The maths is fairly simple - the rarer something becomes, the more expensive it gets - and that is what may be happening with carefully ordered data. That might well explain why Google is looking to protect its own presentation of data with more enthusiasm than it has previously.
The company offers the most valuable and efficient website data scraping software that will enable you to scrape out all the relevant information that you need from the World Wide Web. The extracted information is valuable to a variety of production, consumption and service industries.
For comparison of prices online, website change detection, research, weather data monitoring, web data integration and web mash up and many more uses, the web scraping software from Web Data Scraping is the best bet you can find from the web scraping market.
The software that this company offers will handle all the web harvesting and website scraping in a manner that more of simulates a human exploration of the websites you want to scrape from. A high level HTTP and fully embedding popular browsers like Mozilla and the exclusive ones work with web data extraction from websitedatascraping.com
Previously, Google's main defense against SERPs scraping was a captcha.

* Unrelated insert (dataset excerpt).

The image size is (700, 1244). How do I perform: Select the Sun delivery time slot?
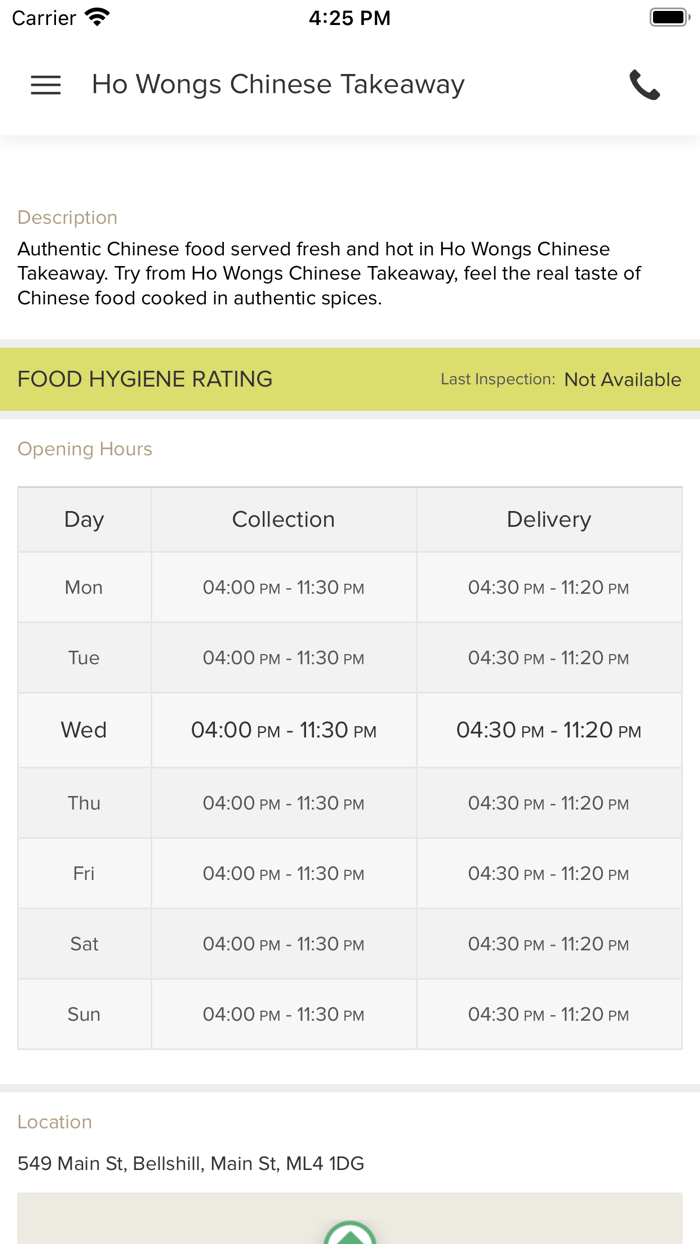pyautogui.click(x=548, y=1014)
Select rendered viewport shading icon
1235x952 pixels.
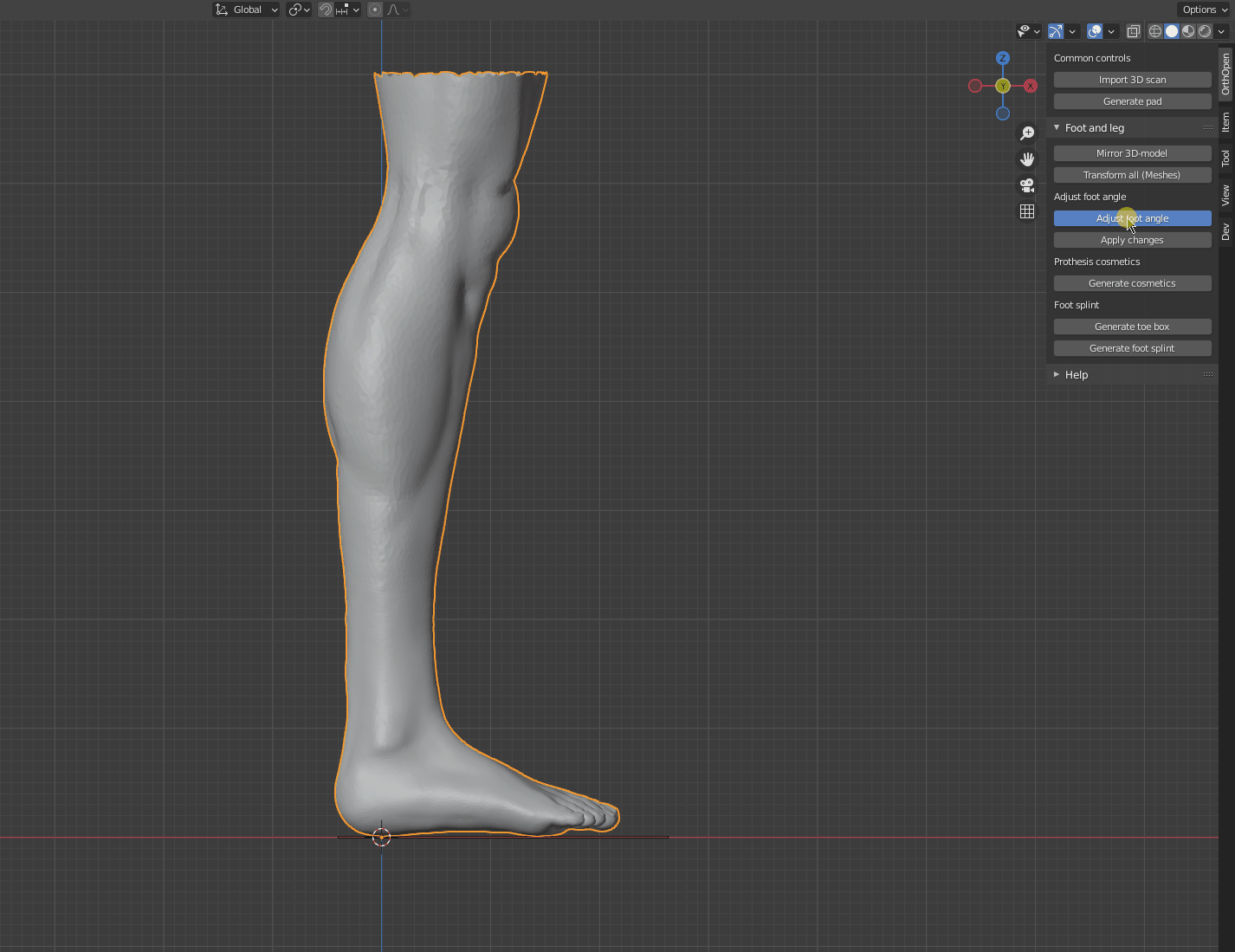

Last week I speculated that Google wasn't making this extra effort just to protect ranking data. After all, the Google Webmaster Console provides ranking data for your own website (just not that of your competitors). I wondered whether Google was increasingly interested in protecting its Knowledge Graph data too. Key to the new Google Maps for Mobile is Places, the new establishment-centric area which Google has been building up for about the past year or so.
Places are basically an evolution of Google Local, which had been around for some time to pull in the best content for various local businesses. Previously, with Google Local, Google was using content they licensed to populate their review excerpts area. But apparently, that's no longer the case.
Google doesn't have such an agreement with Yelp and yet Yelp content is appearing in Google Places. There are now reports that the FTC may end it's two-year antitrust probe of Google if the search engine makes some voluntary changes. In particular; the FTC wants to see Google stop using restaurant and travel reviews from sites like Trip Advisor and Yelp. At this stage this is all speculation.
However, if Google is limited in the data it is able to show/collect by €scraping€ certain high profile sites then the search engine may be more protective of the data it shows. The difference between scraping and indexing in this scenario does begin to get a bit blurry.
The maths is fairly simple - the rarer something becomes, the more expensive it gets - and that is what may be happening with carefully ordered data. That might well explain why Google is looking to protect its own presentation of data with more enthusiasm than it has previously.